● Passage shown

----

Thank the journalist, privately and specifically. Not with a generic message, but with a note that says what the coverage actually produced: three customer inquiries, a conversation with an investor, a job application from a candidate who found the company through the story. Journalists rarely hear what their work creates downstream. Founders who tell them build relationships that produce future coverage with far less friction.
Do not ask for edits unless there is a factual error. If a journalist’s story contains a number that is wrong or a quote that is inaccurate, contact them immediately and specifically, with the correction and the source. Do not contact them because you disliked the framing, because a competitor was mentioned alongside you, or because you wish they had led with a different angle. Asking for editorial changes outside of factual errors damages the relationship and signals that you do not understand how journalism works.
Handling Negative Coverage Without Making It Worse
Negative coverage will come if you build for long enough. A disappointed customer, an internal conflict that surfaces publicly, a product failure that affects users at scale, a funding story that did not go the way you announced. The question is not whether it will happen. It is whether you have thought about how to handle it before it does.
The first rule is speed. The first 24 hours of a negative story typically decide whether the coverage becomes a moment or a sustained crisis. According to crisis communication research, silence in the first day lets the initial framing become the default narrative. That framing then feeds the reference pool that search engines and AI tools draw on, resurfacing the story for years after the news cycle has moved on.
The second rule is honesty. Attempting to hide or minimize a problem that a journalist has already verified produces two stories instead of one: the original problem and the cover-up. Founders who acknowledge the situation, explain what they know, and commit to what they are doing about it almost always fare better than those who deflect or deny.
The third rule is action before statement. Negative coverage that is managed well almost always involves real changes, not just communications. Process changes, policy updates, product fixes, personnel decisions. The statement should describe what is already being done, not what is promised. Audiences and journalists can distinguish between accountability and PR.

----

● Listed records

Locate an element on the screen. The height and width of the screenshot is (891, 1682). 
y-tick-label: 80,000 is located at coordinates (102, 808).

----

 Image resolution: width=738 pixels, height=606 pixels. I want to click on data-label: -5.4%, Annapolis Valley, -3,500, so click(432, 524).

----

● Instruction
Carry on the passage about founders handling press coverage, starting after its final sentence.

● Written answer
A short holding statement issued within hours of a negative story is often the right first move: something that acknowledges the situation, expresses the appropriate concern, and signals that more information is coming. This does not require having all the answers. It requires showing that leadership is present and paying attention. According to crisis communication research reviewed across 2025 sources, 73% of social media users expect brands to respond within 24 hours. The window for establishing control of the narrative is narrow.
The Mistake That Wastes the Most Startup PR Effort
The single most costly mistake founders make with media is treating PR as a launch activity rather than an ongoing relationship.
They announce their product, maybe they get a mention or two, and then go silent for six months until the next funding round when they scramble to generate buzz again. Journalists remember founders who only reach out when they need something. Investors notice gaps in a startup’s press timeline and wonder what happened to the growth story.
The startups with the strongest media presence in India are not necessarily the best-funded or the most innovative. They are the ones that show up consistently between announcements: with founder commentary on industry trends, with data that gives journalists something to write about, with relationships built over time rather than activated in a hurry. The brands that command consistent coverage treat media as a long-term investment, not a tool to be picked up when the deck needs updating.
A Quick Comparison: What Works vs. What Doesn’t
| Approach | What Works | What Doesn’t |
| Pitch targeting | One journalist, one tailored angle, their recent beats | Mass email to 30 journalists, same pitch |
| Timing | After real traction: customers, funding, data | Before product-market fit, nothing to validate |
| Story framing | Why this matters to readers now | What the company does or what it just launched |
| Relationship building | Consistent, low-pressure engagement months in advance | Cold outreach only when coverage is needed |
| Response to coverage | Amplify, repurpose, thank specifically | Share once, move on |
| Negative coverage | Acknowledge fast, act first, communicate what’s being done | Deny, deflect, wait for the story to pass |
| Consistency | Monthly media presence through thought leadership and reactive pitching | Burst of activity at launch, then silence |
The Take Nobody Will Say Out Loud
Most PR advice for startups is written by people who want to sell PR services. It tells founders that media coverage is complex, that it requires specialist expertise, that the relationships with journalists are too fragile to navigate without professional help. Some of that is true. Most of it is an expensive half-truth designed to justify a retainer.
The real reason startups fail to get covered is not that they lack access to journalists. It is that they have not built anything worth writing about yet, or they have but they are pitching it the way a founder would explain it to themselves rather than the way a journalist would explain it to their readers.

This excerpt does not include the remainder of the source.